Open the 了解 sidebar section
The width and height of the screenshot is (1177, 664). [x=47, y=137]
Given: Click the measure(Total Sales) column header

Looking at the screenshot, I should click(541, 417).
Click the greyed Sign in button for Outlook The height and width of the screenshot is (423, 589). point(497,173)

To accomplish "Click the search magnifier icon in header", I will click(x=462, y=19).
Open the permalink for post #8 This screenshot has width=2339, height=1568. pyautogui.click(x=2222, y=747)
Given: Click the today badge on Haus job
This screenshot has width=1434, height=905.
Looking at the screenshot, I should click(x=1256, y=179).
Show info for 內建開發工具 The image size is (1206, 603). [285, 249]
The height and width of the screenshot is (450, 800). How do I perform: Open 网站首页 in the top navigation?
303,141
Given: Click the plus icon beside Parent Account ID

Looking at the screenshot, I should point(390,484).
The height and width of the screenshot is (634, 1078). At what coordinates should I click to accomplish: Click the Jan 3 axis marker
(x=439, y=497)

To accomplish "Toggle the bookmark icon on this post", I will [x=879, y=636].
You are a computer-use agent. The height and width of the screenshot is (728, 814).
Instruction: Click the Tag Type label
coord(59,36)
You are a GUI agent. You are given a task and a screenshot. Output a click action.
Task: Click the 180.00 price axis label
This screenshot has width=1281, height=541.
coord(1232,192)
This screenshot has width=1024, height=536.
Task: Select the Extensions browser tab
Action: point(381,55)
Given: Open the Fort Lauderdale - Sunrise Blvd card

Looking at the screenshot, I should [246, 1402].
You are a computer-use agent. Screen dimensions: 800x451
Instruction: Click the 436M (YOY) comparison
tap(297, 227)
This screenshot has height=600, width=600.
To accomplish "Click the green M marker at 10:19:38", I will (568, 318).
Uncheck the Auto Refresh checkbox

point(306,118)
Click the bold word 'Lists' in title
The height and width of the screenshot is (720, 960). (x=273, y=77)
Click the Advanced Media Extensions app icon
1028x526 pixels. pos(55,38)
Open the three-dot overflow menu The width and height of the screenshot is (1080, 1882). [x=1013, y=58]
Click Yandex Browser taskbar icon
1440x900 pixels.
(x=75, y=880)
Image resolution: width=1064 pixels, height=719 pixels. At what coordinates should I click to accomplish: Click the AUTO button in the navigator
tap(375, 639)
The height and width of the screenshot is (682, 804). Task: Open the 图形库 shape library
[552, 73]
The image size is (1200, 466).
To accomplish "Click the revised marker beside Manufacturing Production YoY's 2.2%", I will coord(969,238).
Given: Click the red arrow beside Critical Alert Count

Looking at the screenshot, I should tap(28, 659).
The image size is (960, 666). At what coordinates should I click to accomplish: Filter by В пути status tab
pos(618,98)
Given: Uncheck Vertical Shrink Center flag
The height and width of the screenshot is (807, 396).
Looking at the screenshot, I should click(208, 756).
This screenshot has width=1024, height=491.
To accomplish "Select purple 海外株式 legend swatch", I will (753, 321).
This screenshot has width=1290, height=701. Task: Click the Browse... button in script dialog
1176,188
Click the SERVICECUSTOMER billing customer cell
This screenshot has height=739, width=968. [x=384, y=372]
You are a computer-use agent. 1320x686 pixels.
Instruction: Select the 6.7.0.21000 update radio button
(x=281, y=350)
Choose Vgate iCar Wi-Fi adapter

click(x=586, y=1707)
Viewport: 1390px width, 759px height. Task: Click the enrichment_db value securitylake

* **WORK REQUIRED**
Your output should be the lines from the one with "The height and width of the screenshot is (807, 396)." through the last line of the entries above, copied exactly and nothing more.

* **RESULT FOR THIS TASK**
The height and width of the screenshot is (807, 396).
Looking at the screenshot, I should click(208, 756).
This screenshot has width=1024, height=491.
To accomplish "Select purple 海外株式 legend swatch", I will (753, 321).
This screenshot has width=1290, height=701. Task: Click the Browse... button in script dialog
1176,188
Click the SERVICECUSTOMER billing customer cell
This screenshot has height=739, width=968. [x=384, y=372]
You are a computer-use agent. 1320x686 pixels.
Instruction: Select the 6.7.0.21000 update radio button
(x=281, y=350)
Choose Vgate iCar Wi-Fi adapter

click(x=586, y=1707)
Viewport: 1390px width, 759px height. Task: Click the enrichment_db value securitylake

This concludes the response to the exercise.